‘Respect the rules’ - Warnings issued as athletics set for weekend return
Local athletics stakeholders are breathing a collective sigh of relief, while issuing a word of warning ahead of this weekend’s return of competitive track and field, which arrives after weeks on inactivity and two rejected protocol proposals. The...
Local athletics stakeholders are breathing a collective sigh of relief, while issuing a word of warning ahead of this weekend’s return of competitive track and field, which arrives after weeks on inactivity and two rejected protocol proposals.
The Jamaica Athletics Administrative Association (JAAA) confirmed that it has received approval from the Ministry of Sport, Ministry of Health and Wellness, and the Ministry of Local Government and Rural Development to stage a series of qualification meets for junior and senior athletes, with the first meets set to take place this Saturday.

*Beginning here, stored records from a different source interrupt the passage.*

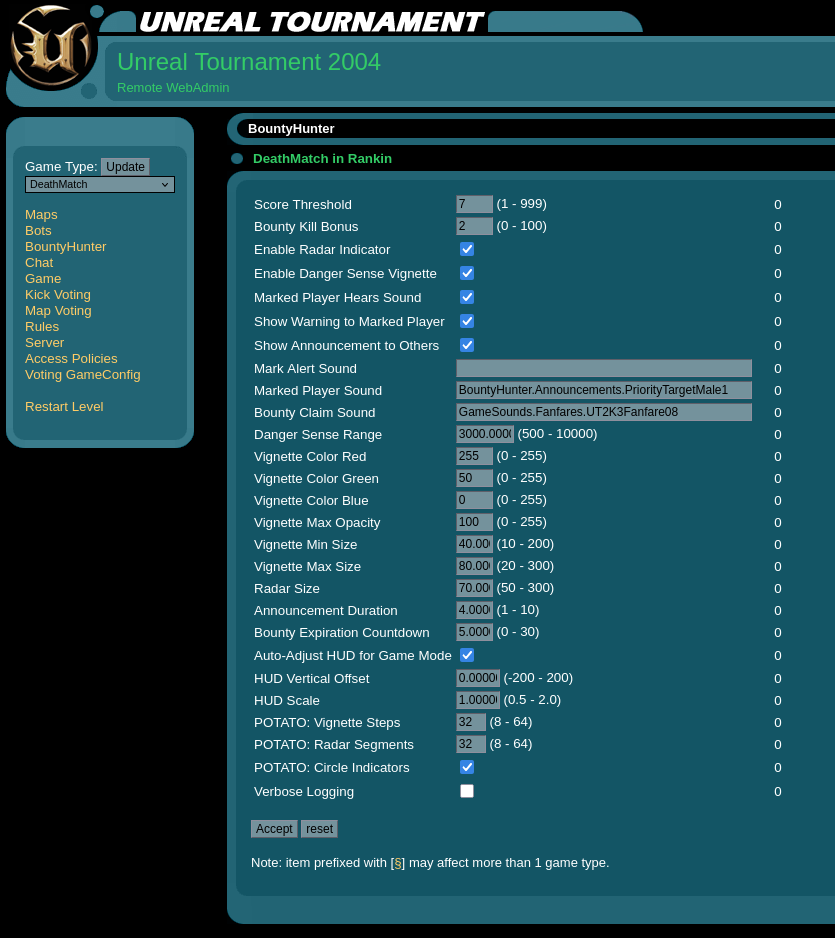Click the Vignette Color Red value field

click(474, 457)
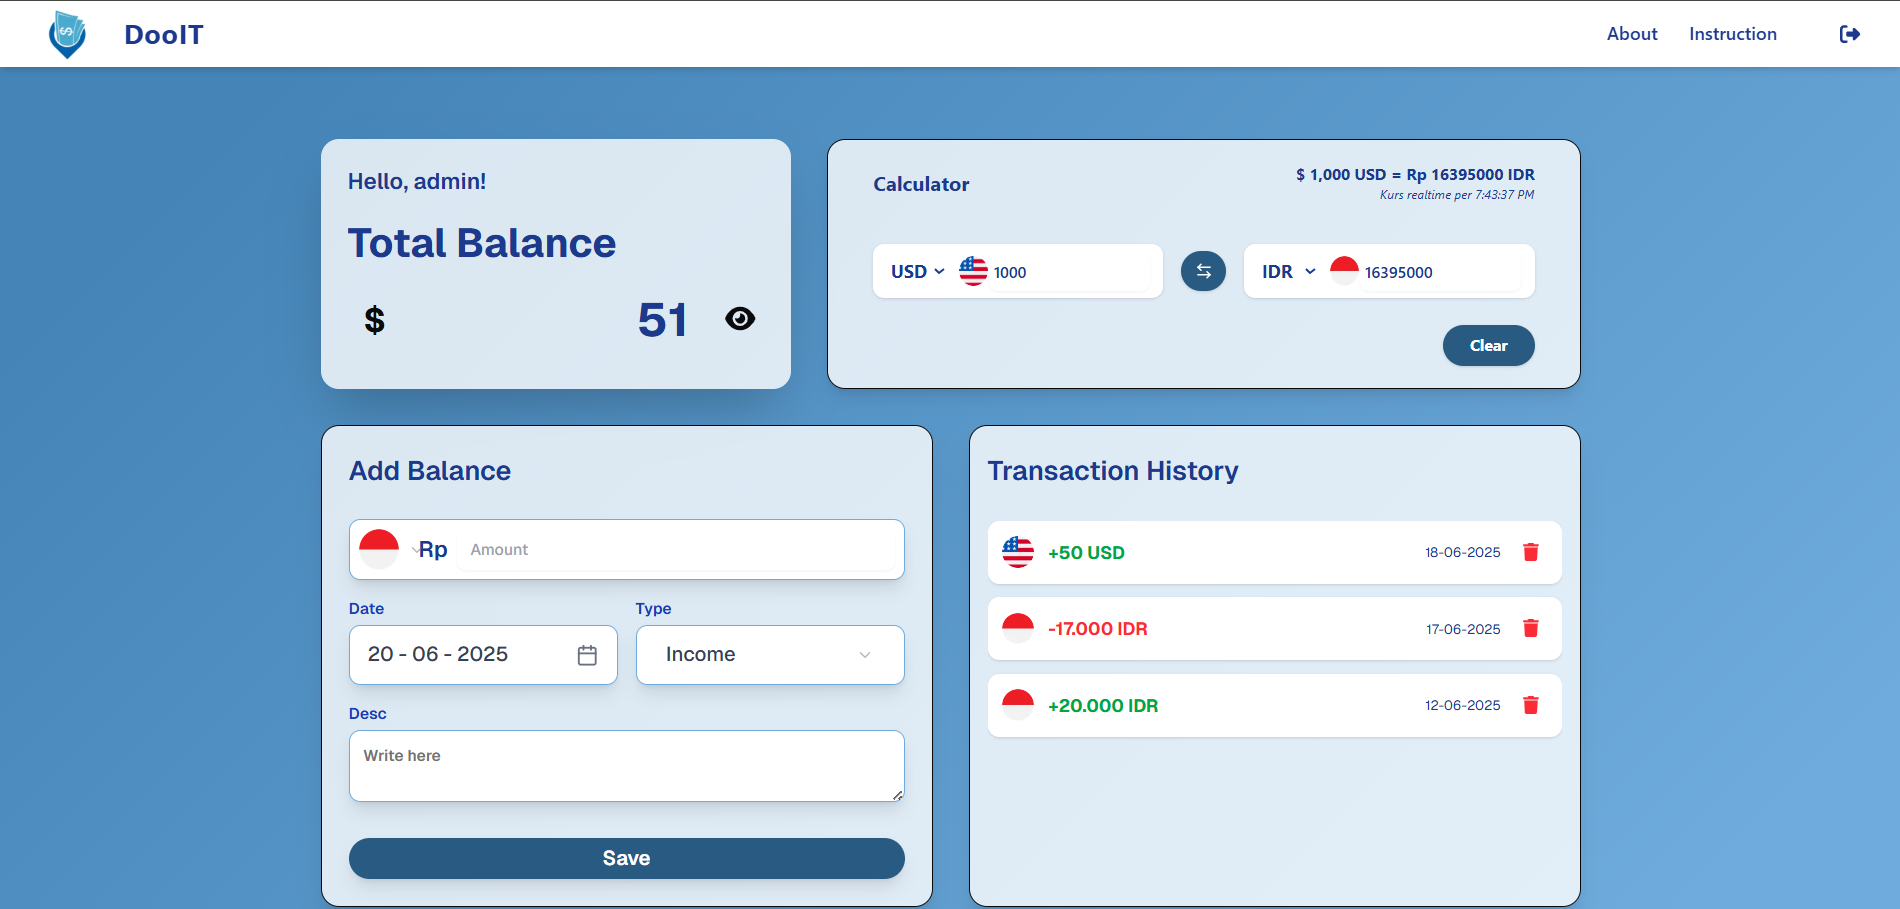Click the US flag in the calculator
The width and height of the screenshot is (1900, 909).
coord(973,271)
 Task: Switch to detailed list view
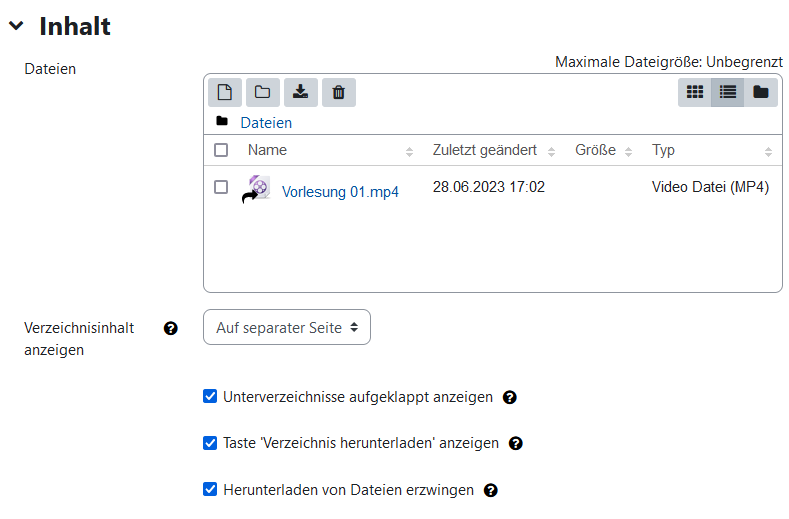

The series will run until April 3 and will be staged across 11 venues – St Elizabeth Technical, Herbert Morrison, Cornwall College, Kirkine, G.C. Foster College, Jamaica College, National Stadium, Stadium East, Calabar High, The University of the West Indies, and Excelsior High.
Maurice Wilson, head coach at the G.C. Foster-based Sprintec Track Club and senior member of national coaching panels to the Olympic Games and World Championships, welcomed the news, but warned stakeholders to respect the protocols put in place.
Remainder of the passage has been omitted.